== INFORMATION SHOWN ==
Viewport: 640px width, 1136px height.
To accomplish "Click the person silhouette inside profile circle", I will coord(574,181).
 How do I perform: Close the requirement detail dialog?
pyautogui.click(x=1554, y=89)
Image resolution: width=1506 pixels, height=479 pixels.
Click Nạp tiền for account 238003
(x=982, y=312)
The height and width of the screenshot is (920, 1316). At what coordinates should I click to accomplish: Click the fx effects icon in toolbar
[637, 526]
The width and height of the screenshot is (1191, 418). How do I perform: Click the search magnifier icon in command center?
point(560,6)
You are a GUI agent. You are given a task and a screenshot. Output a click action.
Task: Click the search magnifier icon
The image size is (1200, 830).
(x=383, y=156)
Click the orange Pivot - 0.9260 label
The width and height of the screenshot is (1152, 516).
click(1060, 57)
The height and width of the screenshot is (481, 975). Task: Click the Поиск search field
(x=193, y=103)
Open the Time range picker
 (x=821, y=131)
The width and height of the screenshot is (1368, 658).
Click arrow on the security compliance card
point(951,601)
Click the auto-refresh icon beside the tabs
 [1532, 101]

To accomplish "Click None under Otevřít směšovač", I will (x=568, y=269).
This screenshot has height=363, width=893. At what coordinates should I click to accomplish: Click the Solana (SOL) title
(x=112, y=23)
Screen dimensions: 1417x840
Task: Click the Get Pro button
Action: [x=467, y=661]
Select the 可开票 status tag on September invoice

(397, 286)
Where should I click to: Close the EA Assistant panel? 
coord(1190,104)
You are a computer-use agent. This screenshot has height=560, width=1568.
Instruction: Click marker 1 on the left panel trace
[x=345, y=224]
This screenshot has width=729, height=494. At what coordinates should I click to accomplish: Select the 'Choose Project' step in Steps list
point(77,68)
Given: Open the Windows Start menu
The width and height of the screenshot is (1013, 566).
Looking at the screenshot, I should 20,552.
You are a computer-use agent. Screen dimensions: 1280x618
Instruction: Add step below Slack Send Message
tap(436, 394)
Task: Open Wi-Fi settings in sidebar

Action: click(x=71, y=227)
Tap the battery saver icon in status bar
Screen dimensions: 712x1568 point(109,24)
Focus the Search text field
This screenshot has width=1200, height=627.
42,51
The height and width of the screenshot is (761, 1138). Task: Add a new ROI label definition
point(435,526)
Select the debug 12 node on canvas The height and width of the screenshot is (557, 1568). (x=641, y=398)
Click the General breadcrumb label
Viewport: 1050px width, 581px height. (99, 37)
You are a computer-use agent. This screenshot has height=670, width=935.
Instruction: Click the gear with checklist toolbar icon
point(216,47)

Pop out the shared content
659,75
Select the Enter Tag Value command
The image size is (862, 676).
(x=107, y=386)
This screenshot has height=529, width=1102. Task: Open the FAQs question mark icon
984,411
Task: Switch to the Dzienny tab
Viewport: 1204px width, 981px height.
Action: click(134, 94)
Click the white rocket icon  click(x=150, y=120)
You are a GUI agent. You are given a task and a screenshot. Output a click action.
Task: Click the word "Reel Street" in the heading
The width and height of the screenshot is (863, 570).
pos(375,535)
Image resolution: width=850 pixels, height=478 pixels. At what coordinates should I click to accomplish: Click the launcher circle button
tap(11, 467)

== PROBLEM DESCRIPTION ==
Restate the material word for word, but only from its first line through the line containing "Task: Click the search magnifier icon".

== TASK SOLUTION ==
Viewport: 640px width, 1136px height.
To accomplish "Click the person silhouette inside profile circle", I will coord(574,181).
 How do I perform: Close the requirement detail dialog?
pyautogui.click(x=1554, y=89)
Image resolution: width=1506 pixels, height=479 pixels.
Click Nạp tiền for account 238003
(x=982, y=312)
The height and width of the screenshot is (920, 1316). At what coordinates should I click to accomplish: Click the fx effects icon in toolbar
[637, 526]
The width and height of the screenshot is (1191, 418). How do I perform: Click the search magnifier icon in command center?
point(560,6)
You are a GUI agent. You are given a task and a screenshot. Output a click action.
Task: Click the search magnifier icon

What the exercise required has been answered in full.